日立、レラカムイ北海道がベスト4進出=天皇杯・皇后杯バスケ オールジャパン2010 第4日

松原貴実

高確率なシュートで後半一気に勝負を決めたレラカムイ。初のベスト4入りを成し遂げた 【(C)JBA】

 全日本総合バスケットボール選手権(オールジャパン)大会4日目。男子準々決勝の2試合はリンク栃木とのタフなゲームを制した日立と、後半の怒とうの攻めで東芝を圧倒したレラカムイ北海道がベスト4進出を決めた。
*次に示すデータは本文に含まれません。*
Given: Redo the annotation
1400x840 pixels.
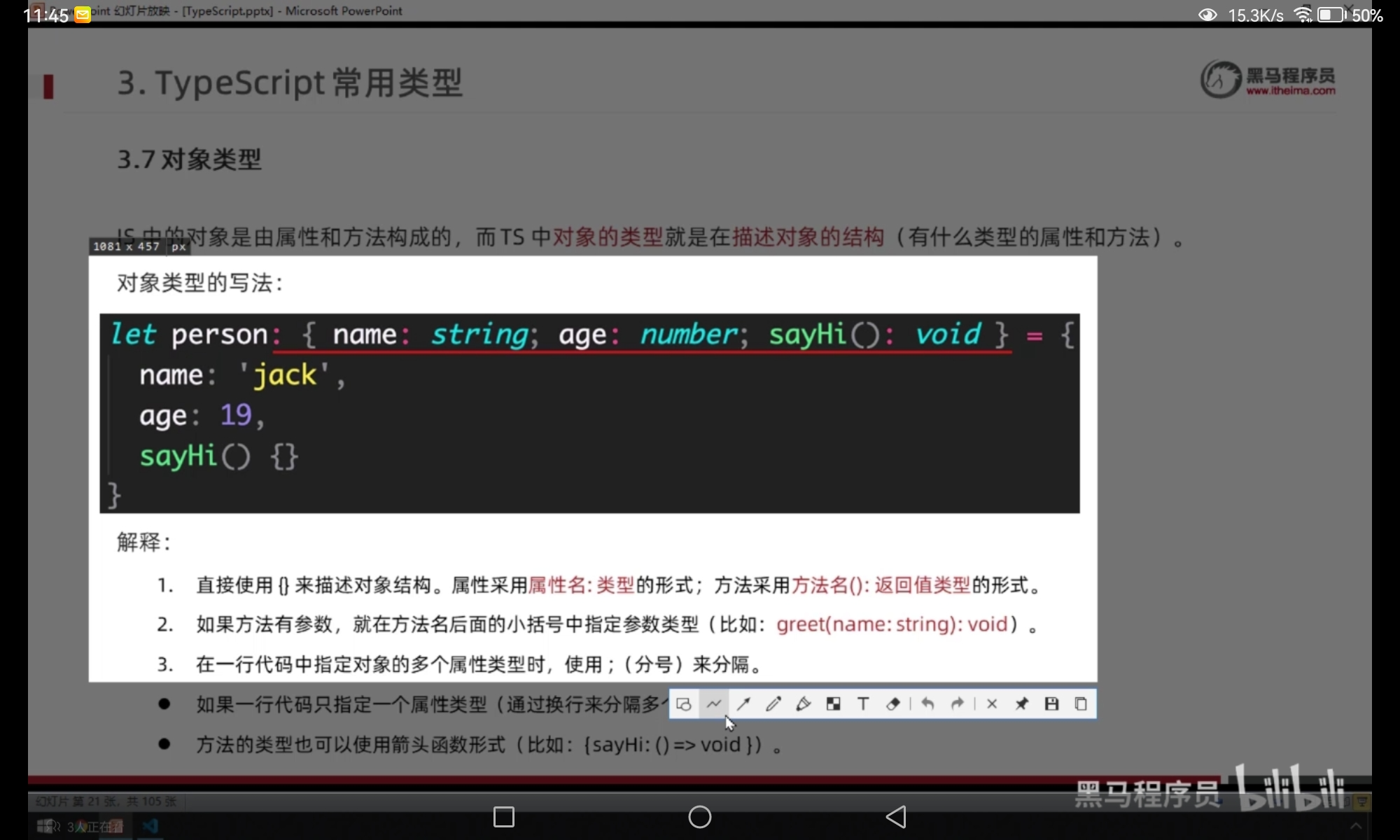Looking at the screenshot, I should [957, 704].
以下、準々決勝のダイジェスト。

積極的なリバウンドから流れを呼び込んだ日立

 波に乗れば爆発的なオフェンス力を発揮するリンク栃木に対し、精度の高いチームディフェンスが持ち味の日立。昨年同じ準々決勝で顔を合わせた時は55−76と、日立の守りの前にリンク栃木が敗れた。
 今年はその雪辱なるかと注目された一戦だったが、エース#1川村卓也、#0田臥勇太の連続得点などで22−17と幸先いいスタートを切ったものの、第2ピリオドは9得点と失速。今年もまた日立の執ような守りにリンク栃木が屈し、65−74で敗れる結果となった。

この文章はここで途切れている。